Global suppression of IL-6-induced acute phase response gene expression after chronic in vivo treatment with the peroxisome proliferator-activated receptor-alpha activator fenofibrate
- PMID: 14764586
- DOI: 10.1074/jbc.M400346200
Global suppression of IL-6-induced acute phase response gene expression after chronic in vivo treatment with the peroxisome proliferator-activated receptor-alpha activator fenofibrate
Abstract
The peroxisome proliferator-activated receptor alpha (PPARalpha), which is highly expressed in liver, plays key roles in lipid metabolism and inflammation. Interleukin-6 (IL-6) is the principal inducer of acute phase response (APR) gene expression. In the present study, we demonstrate that chronic treatment with the PPARalpha agonist fenofibrate fully prevents the IL-6-induced APR gene expression in wild-type but not in PPARalpha-deficient mice. PPARalpha prevents the IL-6-induced expression of the positive APR genes fibrinogen-alpha, -beta, -gamma, haptoglobulin, and serum amyloid A and the IL-6-induced suppression of the negative APR gene, major urinary protein. Furthermore, the effect of PPARalpha on the APR gene expression does not simply consist in a delayed systemic response to IL-6 but occurs directly at the transcriptional level.

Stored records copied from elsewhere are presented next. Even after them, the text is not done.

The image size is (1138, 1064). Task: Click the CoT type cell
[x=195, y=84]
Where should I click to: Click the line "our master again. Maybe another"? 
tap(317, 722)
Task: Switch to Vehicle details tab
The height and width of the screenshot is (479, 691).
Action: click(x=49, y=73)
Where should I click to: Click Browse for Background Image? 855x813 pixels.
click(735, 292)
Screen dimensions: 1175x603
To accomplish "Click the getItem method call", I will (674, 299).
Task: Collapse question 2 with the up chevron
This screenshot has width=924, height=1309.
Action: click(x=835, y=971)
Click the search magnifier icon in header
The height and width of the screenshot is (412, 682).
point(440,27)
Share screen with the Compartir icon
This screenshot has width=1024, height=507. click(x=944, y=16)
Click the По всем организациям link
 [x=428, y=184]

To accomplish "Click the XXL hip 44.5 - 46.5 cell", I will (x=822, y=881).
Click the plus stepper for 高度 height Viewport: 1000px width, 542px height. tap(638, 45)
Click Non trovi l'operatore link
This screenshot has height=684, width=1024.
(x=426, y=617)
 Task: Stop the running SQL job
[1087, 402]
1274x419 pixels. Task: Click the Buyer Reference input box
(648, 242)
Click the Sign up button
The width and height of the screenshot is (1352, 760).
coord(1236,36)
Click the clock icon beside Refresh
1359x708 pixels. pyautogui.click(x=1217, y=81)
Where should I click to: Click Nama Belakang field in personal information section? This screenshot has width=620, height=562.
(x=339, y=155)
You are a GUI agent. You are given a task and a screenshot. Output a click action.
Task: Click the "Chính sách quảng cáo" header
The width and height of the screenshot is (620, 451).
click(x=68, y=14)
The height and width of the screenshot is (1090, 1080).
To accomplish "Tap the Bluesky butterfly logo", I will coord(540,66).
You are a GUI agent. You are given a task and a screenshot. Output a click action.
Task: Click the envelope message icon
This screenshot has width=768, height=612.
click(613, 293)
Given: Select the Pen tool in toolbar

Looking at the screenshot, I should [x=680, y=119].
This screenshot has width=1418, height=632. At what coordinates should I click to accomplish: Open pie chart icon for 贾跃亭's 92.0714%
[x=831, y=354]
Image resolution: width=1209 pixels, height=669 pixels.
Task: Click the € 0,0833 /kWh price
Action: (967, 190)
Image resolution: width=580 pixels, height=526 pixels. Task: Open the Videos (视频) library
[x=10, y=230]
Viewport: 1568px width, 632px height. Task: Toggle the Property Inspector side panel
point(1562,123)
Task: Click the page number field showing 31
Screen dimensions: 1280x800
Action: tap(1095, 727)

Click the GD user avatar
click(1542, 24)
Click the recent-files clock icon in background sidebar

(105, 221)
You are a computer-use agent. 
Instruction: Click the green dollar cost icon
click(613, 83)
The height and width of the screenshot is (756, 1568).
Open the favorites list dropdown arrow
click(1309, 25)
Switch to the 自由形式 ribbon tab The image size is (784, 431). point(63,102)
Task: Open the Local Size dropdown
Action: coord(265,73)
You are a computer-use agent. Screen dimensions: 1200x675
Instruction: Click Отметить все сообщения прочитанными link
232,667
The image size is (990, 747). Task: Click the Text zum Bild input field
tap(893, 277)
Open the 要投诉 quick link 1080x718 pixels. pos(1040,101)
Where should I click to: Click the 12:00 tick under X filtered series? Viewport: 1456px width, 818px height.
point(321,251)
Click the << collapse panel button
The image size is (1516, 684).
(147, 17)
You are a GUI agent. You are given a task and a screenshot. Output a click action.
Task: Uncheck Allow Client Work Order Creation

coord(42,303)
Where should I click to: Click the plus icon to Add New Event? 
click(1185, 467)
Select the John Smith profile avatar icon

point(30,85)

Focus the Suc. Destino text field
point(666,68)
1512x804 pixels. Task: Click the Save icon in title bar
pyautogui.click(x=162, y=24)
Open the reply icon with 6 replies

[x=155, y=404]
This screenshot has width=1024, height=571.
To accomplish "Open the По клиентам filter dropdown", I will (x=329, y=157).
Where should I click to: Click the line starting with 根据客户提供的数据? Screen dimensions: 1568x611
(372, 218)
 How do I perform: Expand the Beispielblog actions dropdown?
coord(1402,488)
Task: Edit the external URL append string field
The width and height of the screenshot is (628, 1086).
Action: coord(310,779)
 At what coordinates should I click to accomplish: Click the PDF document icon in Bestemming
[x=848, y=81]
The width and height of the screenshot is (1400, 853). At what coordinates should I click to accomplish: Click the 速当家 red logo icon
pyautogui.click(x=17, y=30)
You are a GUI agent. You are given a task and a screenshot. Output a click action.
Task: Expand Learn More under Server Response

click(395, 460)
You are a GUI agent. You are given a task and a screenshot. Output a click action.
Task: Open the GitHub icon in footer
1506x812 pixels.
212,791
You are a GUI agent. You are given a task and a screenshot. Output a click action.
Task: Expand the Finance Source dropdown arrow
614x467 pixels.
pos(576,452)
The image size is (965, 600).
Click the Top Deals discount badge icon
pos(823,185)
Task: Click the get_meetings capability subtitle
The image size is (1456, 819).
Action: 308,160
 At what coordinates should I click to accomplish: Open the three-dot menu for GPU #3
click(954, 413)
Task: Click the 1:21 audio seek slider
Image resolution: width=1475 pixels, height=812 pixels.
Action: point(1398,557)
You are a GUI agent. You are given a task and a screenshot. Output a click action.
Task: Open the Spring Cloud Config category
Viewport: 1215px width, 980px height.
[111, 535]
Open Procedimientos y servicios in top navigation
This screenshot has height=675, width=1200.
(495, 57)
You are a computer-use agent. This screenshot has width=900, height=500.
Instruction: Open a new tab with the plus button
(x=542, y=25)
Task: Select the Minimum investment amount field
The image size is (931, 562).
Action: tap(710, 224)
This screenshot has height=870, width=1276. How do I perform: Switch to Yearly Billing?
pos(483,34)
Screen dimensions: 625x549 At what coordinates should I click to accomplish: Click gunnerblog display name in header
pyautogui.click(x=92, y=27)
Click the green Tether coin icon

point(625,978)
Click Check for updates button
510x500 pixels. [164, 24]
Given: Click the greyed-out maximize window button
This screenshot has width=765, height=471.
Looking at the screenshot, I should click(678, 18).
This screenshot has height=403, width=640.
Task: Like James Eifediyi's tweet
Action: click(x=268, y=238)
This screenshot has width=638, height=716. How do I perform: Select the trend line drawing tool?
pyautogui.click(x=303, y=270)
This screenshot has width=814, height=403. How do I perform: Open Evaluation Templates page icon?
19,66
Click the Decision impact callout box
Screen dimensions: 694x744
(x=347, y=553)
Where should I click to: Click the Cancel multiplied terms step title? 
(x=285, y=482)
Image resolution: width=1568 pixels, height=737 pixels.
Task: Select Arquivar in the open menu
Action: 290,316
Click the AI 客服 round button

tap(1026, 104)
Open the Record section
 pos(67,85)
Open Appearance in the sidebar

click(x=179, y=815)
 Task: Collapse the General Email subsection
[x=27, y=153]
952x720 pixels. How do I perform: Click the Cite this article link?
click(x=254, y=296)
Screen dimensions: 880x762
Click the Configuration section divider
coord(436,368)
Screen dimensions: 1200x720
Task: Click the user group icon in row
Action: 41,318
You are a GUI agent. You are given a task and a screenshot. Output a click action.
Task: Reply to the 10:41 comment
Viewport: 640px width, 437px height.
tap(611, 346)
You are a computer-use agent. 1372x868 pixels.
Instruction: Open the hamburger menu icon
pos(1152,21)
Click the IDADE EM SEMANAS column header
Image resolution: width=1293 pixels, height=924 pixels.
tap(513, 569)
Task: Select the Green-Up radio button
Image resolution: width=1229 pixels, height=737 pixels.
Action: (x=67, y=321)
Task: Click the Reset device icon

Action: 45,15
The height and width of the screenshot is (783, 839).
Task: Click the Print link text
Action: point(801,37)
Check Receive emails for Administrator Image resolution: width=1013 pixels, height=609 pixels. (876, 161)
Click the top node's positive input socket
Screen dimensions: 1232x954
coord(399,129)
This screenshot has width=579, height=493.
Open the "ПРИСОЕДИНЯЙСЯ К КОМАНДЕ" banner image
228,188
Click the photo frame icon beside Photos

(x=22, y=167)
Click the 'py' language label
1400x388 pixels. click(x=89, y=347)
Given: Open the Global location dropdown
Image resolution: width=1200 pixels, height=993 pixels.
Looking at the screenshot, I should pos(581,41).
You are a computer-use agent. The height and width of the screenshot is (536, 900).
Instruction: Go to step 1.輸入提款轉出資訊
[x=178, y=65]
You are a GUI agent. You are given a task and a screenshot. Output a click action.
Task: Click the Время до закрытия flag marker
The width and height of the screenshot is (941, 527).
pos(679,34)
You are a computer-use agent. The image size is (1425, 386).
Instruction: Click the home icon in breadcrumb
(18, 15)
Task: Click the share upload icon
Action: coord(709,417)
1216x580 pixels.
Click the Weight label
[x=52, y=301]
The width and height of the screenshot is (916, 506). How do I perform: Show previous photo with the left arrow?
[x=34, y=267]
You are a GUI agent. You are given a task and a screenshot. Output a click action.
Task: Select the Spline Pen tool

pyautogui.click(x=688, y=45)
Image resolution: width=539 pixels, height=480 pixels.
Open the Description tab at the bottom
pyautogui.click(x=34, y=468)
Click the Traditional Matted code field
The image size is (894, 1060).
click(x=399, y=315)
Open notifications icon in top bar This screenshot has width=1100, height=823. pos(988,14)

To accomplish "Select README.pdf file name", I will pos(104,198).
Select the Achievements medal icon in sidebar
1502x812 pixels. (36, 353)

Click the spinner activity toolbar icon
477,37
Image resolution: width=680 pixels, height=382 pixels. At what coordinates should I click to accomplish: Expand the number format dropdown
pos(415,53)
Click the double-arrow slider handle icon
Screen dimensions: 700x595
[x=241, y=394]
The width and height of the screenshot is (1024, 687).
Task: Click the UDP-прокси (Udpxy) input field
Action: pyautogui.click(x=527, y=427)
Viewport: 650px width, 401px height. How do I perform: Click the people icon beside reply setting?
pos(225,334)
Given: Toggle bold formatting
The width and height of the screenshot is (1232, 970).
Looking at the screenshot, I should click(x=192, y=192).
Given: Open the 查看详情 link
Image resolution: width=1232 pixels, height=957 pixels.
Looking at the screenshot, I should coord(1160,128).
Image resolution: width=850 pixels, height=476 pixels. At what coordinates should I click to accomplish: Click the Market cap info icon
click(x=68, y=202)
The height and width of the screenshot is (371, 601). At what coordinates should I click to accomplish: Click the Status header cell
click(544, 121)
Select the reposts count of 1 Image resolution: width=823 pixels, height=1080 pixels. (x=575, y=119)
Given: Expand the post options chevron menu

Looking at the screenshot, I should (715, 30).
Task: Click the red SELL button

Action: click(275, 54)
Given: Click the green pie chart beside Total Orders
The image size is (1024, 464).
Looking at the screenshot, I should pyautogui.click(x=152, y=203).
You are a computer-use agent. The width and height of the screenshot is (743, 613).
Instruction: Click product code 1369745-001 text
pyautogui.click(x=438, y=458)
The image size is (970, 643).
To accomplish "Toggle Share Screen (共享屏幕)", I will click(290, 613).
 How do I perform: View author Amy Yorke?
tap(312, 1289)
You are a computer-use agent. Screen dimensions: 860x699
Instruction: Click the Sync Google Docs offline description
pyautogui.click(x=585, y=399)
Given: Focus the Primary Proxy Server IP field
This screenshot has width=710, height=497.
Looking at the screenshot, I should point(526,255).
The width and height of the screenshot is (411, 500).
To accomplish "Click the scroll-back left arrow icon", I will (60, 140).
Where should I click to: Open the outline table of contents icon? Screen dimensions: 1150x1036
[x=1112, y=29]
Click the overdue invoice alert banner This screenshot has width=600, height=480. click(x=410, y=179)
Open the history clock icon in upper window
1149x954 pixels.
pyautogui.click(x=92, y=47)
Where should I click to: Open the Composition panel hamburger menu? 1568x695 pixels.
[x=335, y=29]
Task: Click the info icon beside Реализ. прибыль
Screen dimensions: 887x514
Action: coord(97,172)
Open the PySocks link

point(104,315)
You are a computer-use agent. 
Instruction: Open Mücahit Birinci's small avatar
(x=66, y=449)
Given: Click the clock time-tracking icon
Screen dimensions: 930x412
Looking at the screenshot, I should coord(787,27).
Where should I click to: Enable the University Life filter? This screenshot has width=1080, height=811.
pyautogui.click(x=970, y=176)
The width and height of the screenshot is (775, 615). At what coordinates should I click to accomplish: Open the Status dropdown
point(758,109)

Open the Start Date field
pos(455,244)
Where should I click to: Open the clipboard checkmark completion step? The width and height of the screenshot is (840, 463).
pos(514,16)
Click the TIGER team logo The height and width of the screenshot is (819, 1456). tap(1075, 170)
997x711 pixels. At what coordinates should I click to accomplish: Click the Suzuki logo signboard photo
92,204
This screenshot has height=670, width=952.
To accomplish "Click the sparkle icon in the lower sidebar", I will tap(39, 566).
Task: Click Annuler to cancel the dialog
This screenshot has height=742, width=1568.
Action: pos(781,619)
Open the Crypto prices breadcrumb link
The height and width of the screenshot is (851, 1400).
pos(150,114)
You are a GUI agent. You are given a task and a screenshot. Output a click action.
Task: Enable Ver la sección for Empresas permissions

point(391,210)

This global suppression of acute phase gene transcription may be explained by two PPARalpha-dependent in vivo effects: 1) PPARalpha activation results in the down-regulation of the IL-6 receptor components gp80 and gp130 in the liver, thereby reducing the phosphorylation and activation of the downstream transcription factors STAT3 and c-Jun that transduce the IL-6 signal; and 2) PPARalpha reduces the basal expression of the transcription factors CCAAT enhancer-binding protein-alpha, -beta, -delta, which are responsible for immediate and maintained transcription of APR genes. A similar global effect of fenofibrate on acute phase protein expression is observed in hyperlipidemic patients chronically treated with fenofibrate, which displayed decreased plasma concentrations of the positive APR proteins fibrinogen, C-reactive protein, serum amyloid A, plasminogen, and alpha2-macroglobulin and increased plasma concentrations of the negative APR albumin, underlining the clinical significance of our findings.